Kerala High Court
Roy Jacob vs State Of Kerala on 7 June, 2001
Equivalent citations: [2002]128STC256(KER)
JUDGMENT S. Sankarasubban, J.
1. Assessee is the revision petitioner. The assessment year is 1991-92. The assessee is a dealer in rubber and an assessee under the Kerala General Sales Tax Act, 1963. The assessment for the year 1991-92 was completed and then, it was revised on the basis of an inspection conducted at the residence of the petitioner by the Intelligence Wing of the department on March 26, 1994. At the time of inspection, report and mahazar were prepared and certain records were recovered for further verification. On verification it was found that for the year 1991-92, there was unaccounted transaction to the tune of Rs. 3,73,060. On this ground, the assessment was revised by making an addition of Rs. 26,11,420. According to the petitioner, the inspection was after the assessment year and the entire suppression was unearthed. As the assessing authority has not established that the petitioner had suppressed purchase other than that found out by the Intelligence Officer, any addition over and above found is unwarranted and illegal. In the appeal, the addition was reduced to two times of the suppressed turnover. It is against that the present revision is filed.
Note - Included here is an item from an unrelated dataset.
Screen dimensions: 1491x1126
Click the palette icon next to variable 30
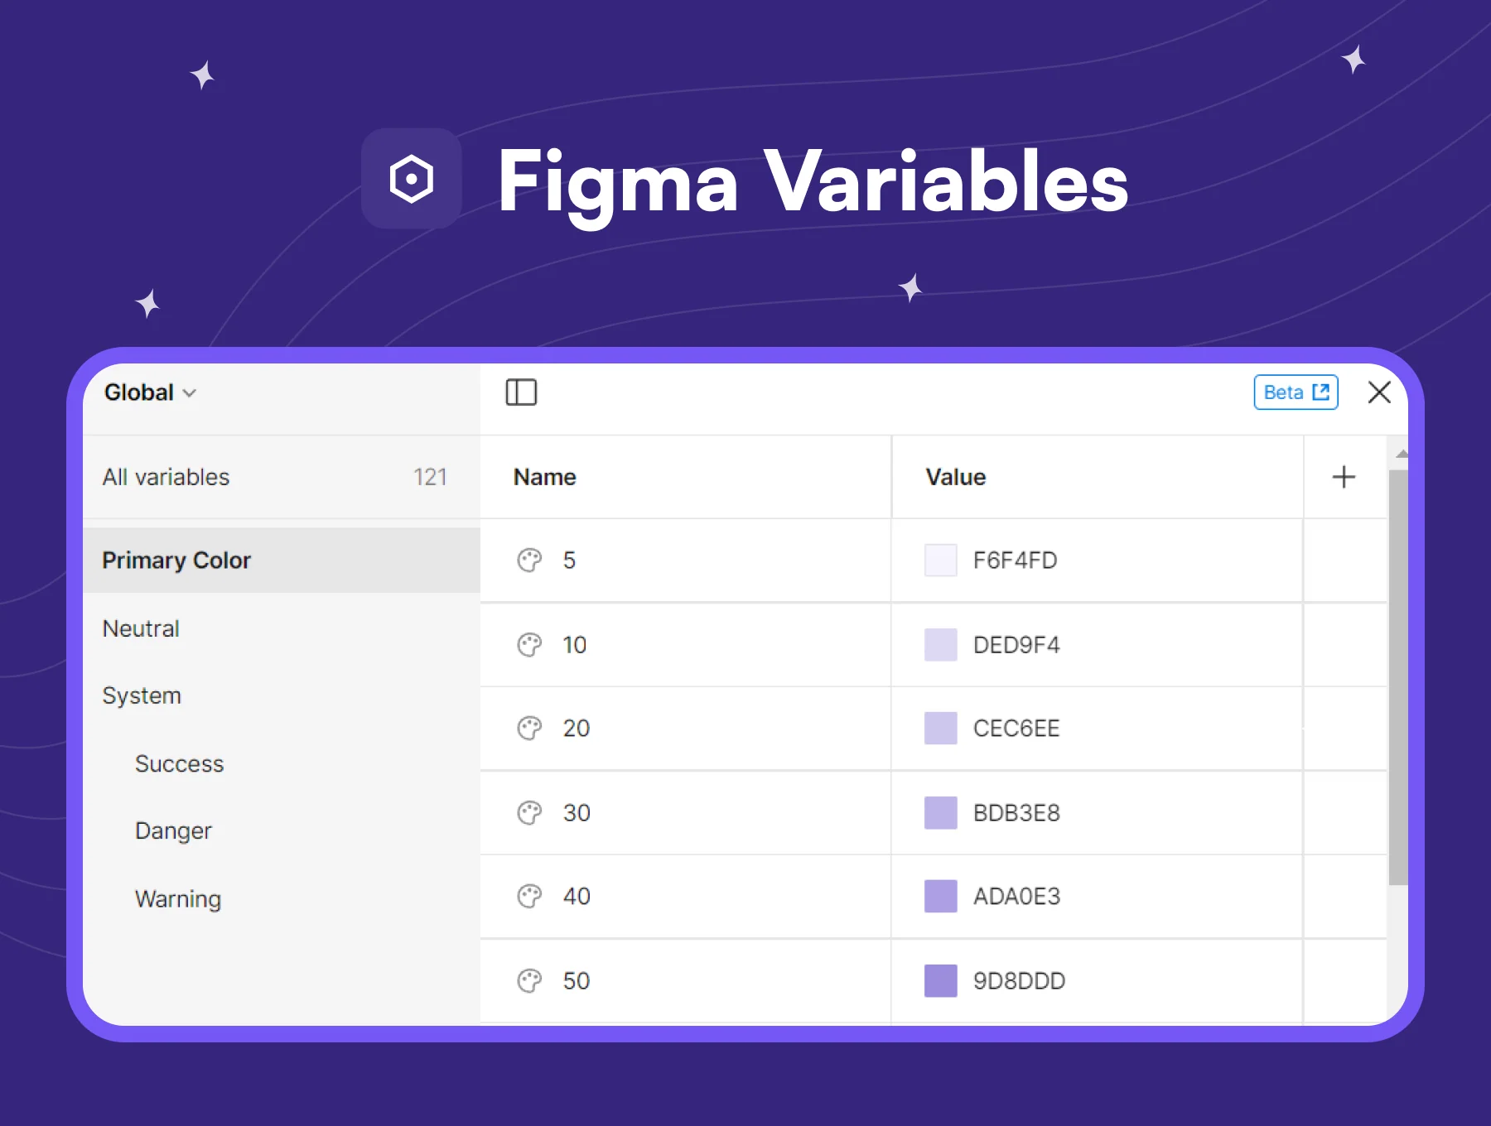529,813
2. It is seen that the inspection is made after the assessment year, and the suppression is found from April 1, 1991 to August 23, 1991. The assessing authority has estimated the addition at six times of the suppression found out. The first appellate authority has reduced the addition to two times of the actual suppression. The Tribunal held that the view of the appellate authority is correct and hence dismissed the appeal.
3. Learned counsel for the petitioner submitted that it is only for a period of four and a half months from April 1, 1991 to August 23, 1991 the suppression was found. It is submitted that no pattern of suppression could be found and hence, it was not proper to fix the quantum of suppression as fixed by the appellate authority. If the accounts are not accepted, a best judgment assessment has to be passed. When it is found that there is variation in stock, etc., it is possible for the officer to make the respective additions to the turnover on the ground that there was suppression. But, when it is found that the suppression was only for a limited period, it cannot be assumed that the suppression existed for a long period. This Court has said that there can be a best judgment assessment if a pattern of suppression is found. No pattern of suppression is found in this case. Hence, we are of the view that the assessing authority was entitled to add only the actual suppression found for the period from April 1, 1991 to August 23, 1991.
In the above view of the matter, the tax revision case is disposed of, modifying the order of the Tribunal.
Order on C.M.P. No. 2634 of 2000 in T.R.C. No. 179 of 2000 dismissed.